*How to complete this task*:
Everything from the line with "You are a computer-use" to the final line of the entries is to be set down exactly, except the pictures.

+ + + +

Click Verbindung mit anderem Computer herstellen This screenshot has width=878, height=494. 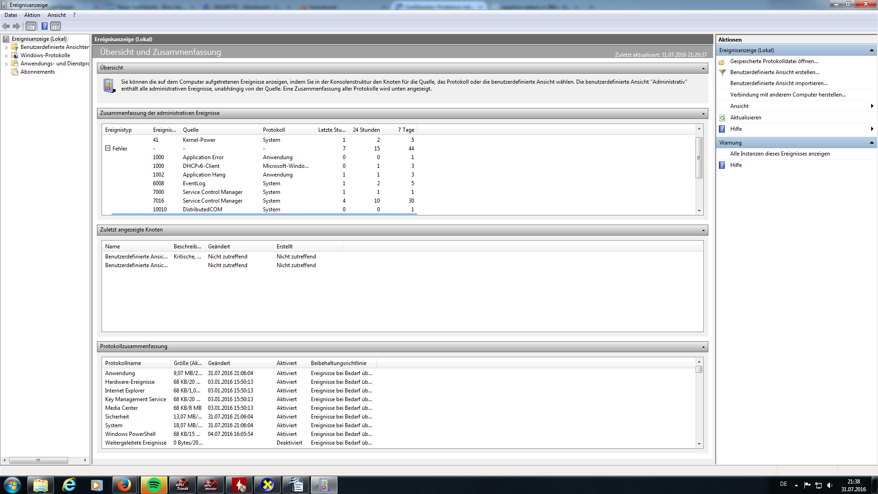click(787, 95)
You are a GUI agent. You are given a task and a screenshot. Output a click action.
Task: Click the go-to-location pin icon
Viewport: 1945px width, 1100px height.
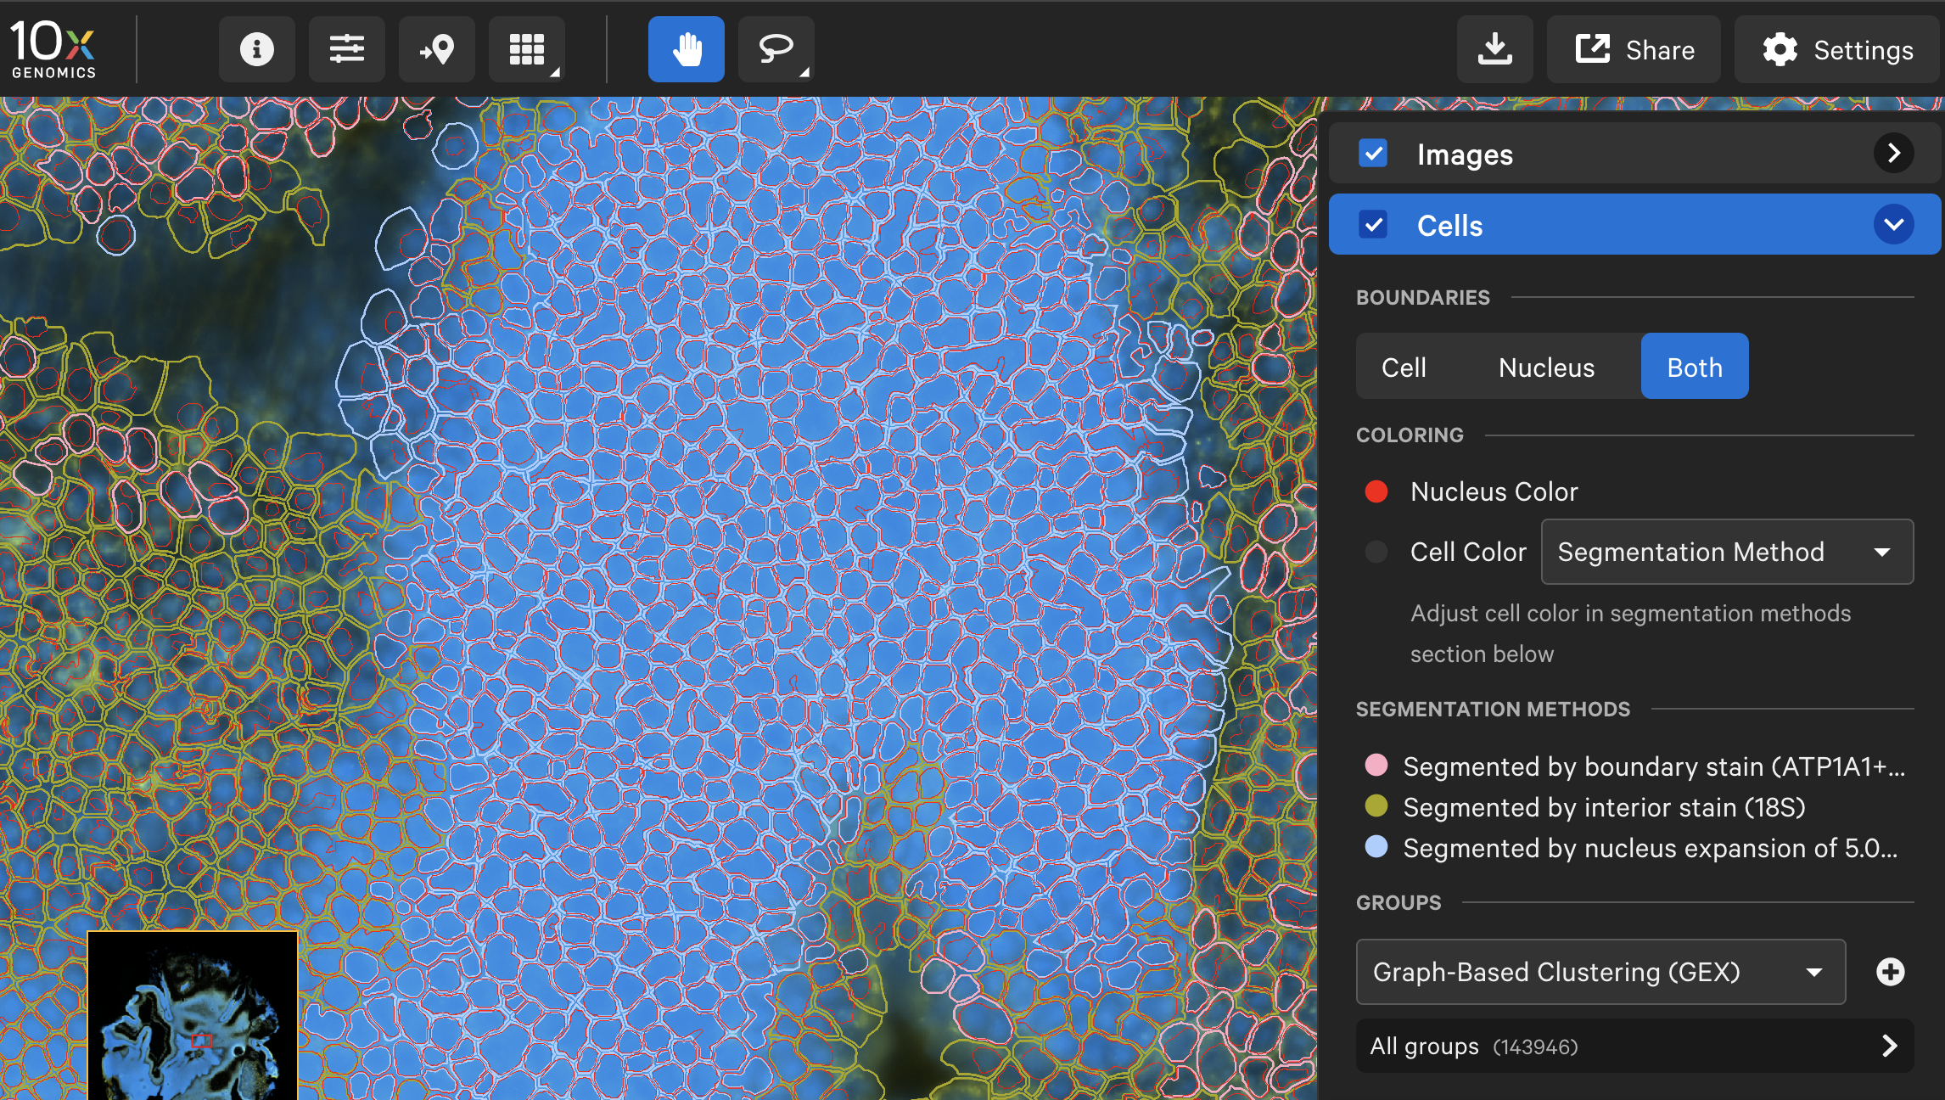(436, 49)
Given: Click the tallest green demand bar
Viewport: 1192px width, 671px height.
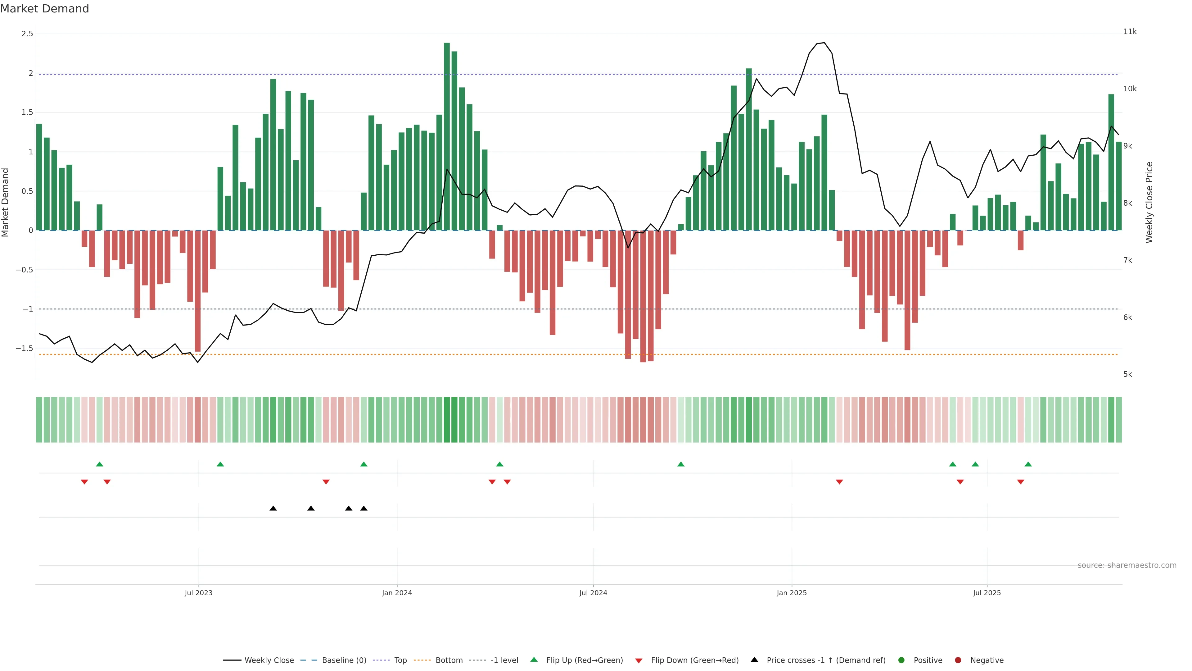Looking at the screenshot, I should pos(447,137).
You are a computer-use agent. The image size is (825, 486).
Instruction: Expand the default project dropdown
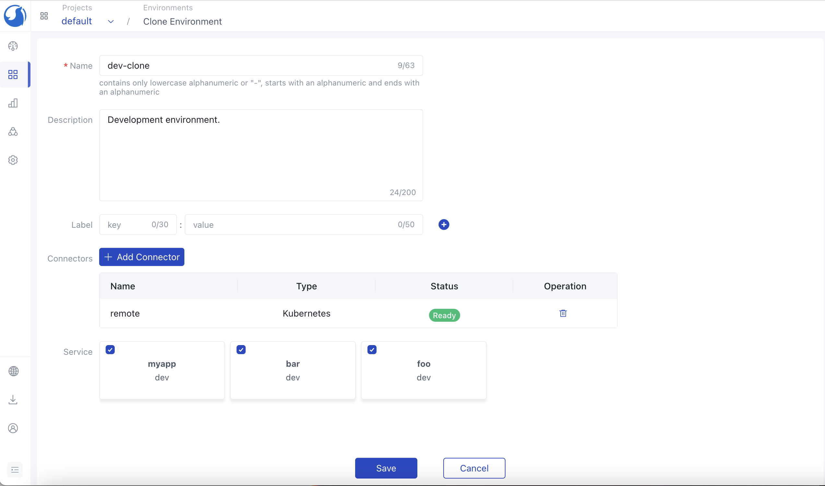click(111, 22)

+ + + +

*Output of the exercise*:
You are a computer-use agent. The image size is (825, 486).
Instruction: Expand the default project dropdown
click(111, 22)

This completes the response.